Espaço Vinil
selo Anuncieaqui duplo

Geraldo Nunes

Antiga estação desativada de energia vira espaço de experimentação de artes e música no centro de SP

por Geraldo Nunes.

 
Um novo espaço cultural voltado às artes e a música foi criado em São Paulo num prédio bem conhecido dos paulistanos, mas nem sempre lembrado. O lugar se localiza na Praça da Bandeira, ao lado da Avenida 23 de Maio onde funcionou a subestação Riachuelo de eletricidade, criada pela antiga Light & Power, em 1926 e que agora levará o nome de Red Bull Station. 
 
O prédio é tombado desde 2002 pelo Conpresp - Conselho Municipal de Preservação do Patrimônio Histórico, Cultural e Ambiental da Cidade de São Paulo e alguns leitores e ouvintes andaram reclamando, mas de nossa parte não vemos nada de mal em se utilizar um espaço tombado desde que sejam respeitadas as normas arquitetônicas da construção. A informação inicial é que   houve uma longa reforma para adaptação ao novo uso do espaço e restauro seguindo-se as regras do Conpresp e que o espaço ocupará os cinco andares do prédio. 
 
As atividades já começaram, mas a partir do início de 2014 ganharão força com os participantes trabalhando em ateliês individuais, onde originalmente funcionavam as salas de transformadores de energia, podendo cada um apresentar suas obras no espaço expositivo chamado de Galeria Transitória. Com foco no desenvolvimento de artistas, ocorrerão palestras e workshops com produtores e pesquisadores com foco em artes plásticas e música.
 
O prédio ainda abrigará um estúdio para gravações e ensaios.  O Red Bull Studio, é um projeto internacional já presente em outras cidades como Nova York, Los Angeles, Madri, Cidade do Cabo, Copenhague, Auckland, Londres, Amsterdã e Paris.
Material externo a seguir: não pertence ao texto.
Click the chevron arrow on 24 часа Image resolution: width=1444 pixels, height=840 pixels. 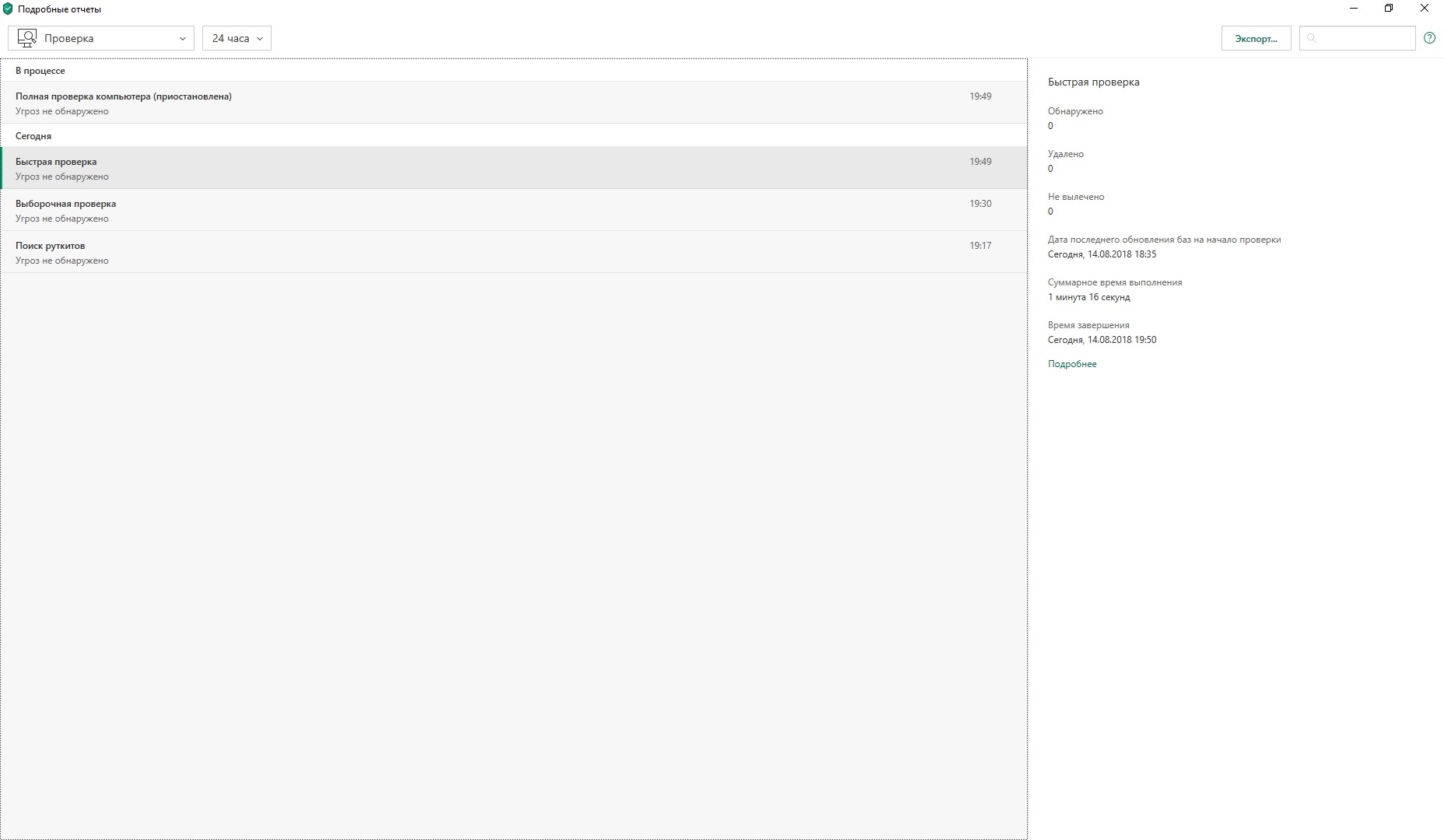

O estúdio se coloca como um espaço de experimentação e produção musical para artistas novos onde poderão ser gravados programas especiais para a web, além de workshops ministrados por grandes nomes da música nacional e internacional. A curadora do projeto é Paula Borghi
 
As reformas estão sob responsabilidade do escritório Triptyque, que, no entanto, vai criar um novo ambiente no topo do prédio, uma espécie de heliponto que não se destinará ao pouso de helicópteros mas para uma área de convivência com coquetéis ao ar livre, com vista para o centro da cidade. A reforma também restaura e reativa um antigo chafariz que fica no topo do edifício. A Lock Engenharia é o escritório responsável pela execução e coordenação da obra civil. O espaço está dividido em cinco níveis: porão (subsolo), térreo, mezanino, piso superior e laje (cobertura). O porão abriga um espaço expositivo, camarim, lounge e área livre para ensaios.
 
O estúdio de música (Red Bull Studio) fica no térreo, assim como o café, espaço expositivo principal e um lounge; O mezanino é ocupado por escritórios e parte técnica. No andar superior estão os ateliês dos integrantes da residência artística e a Galeria Transitória – onde os artistas poderão testar seus trabalhos antes de descerem para a galeria principal – além de salas para workshops e palestras. A bomba de água original da sala de máquinas foi integrada à decoração do restaurante que funcionará no local. 
 
Esse antigo prédio foi construído pela Light & Power Company em uma região antes chamada de Baixo Piques, um lugar lamacento pela confluência dos córregos Saracura e Itororó, com o Anhangabaú. Estudantes da faculdade de Direito, bem próxima dali, se aventuravam nos finais de semana em caçadas às perdizes existentes em grande número. Ali se localizava a estalagem de um português cujo apelido era João Bexiga que não cobrava para que as pessoas dormissem em sua casa, mas cobrava para guardar os animais. Da Praça da Bandeira, onde há hoje um terminal de ônibus partiam os caminhos de tropeiros e boiadeiros que seguiam a Santo Amaro e a Pinheiros. Esses caminhos tinham início onde estão hoje respectivamente as ruas Santo Amaro e Santo Antônio. Havia também nas proximidades, no século XIX,  um matadouro, cujos tripeiros comercializavam a bexiga de boi e deste comércio, além do apelido do dono da estalagem, surgiram as versões para o nome do bairro que ali se instalou morro acima, o Bexiga, cujo nome oficial é Bela Vista.O novo espaço cultural surge, portanto, repleto de muitas histórias da São Paulo antiga e o restauro completo da fachada do prédio, que poderá ser visto iluminado nas noites de trânsito na Avenida 23 de Maio, será finalizado em janeiro de 2014.